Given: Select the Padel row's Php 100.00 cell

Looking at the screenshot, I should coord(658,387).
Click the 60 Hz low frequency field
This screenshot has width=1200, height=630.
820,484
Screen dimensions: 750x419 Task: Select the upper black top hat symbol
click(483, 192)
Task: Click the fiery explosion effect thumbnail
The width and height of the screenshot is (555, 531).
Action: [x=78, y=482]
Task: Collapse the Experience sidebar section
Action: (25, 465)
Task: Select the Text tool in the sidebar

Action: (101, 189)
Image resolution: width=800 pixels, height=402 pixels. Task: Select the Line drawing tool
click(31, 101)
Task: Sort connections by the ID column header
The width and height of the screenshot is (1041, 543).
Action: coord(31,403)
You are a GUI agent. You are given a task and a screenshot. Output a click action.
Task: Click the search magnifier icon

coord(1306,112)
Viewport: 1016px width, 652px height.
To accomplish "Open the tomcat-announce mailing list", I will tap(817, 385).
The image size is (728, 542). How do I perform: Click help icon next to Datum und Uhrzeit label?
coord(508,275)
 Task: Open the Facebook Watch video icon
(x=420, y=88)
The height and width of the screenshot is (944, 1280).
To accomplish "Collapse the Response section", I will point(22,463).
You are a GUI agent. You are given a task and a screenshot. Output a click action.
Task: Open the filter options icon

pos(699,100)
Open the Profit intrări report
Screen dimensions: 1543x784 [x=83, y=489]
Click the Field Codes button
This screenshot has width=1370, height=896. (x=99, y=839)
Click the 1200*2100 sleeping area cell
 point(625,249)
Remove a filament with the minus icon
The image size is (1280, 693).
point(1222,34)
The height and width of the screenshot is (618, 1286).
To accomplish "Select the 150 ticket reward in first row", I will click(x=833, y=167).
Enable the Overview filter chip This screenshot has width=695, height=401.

★ ★ ★ ★ ★

Try it ▸ Copy out each line from the listing that contains the string "will".

Task response ▸
To accomplish "Open the tomcat-announce mailing list", I will tap(817, 385).
To accomplish "Collapse the Response section", I will point(22,463).
To accomplish "Select the 150 ticket reward in first row", I will click(x=833, y=167).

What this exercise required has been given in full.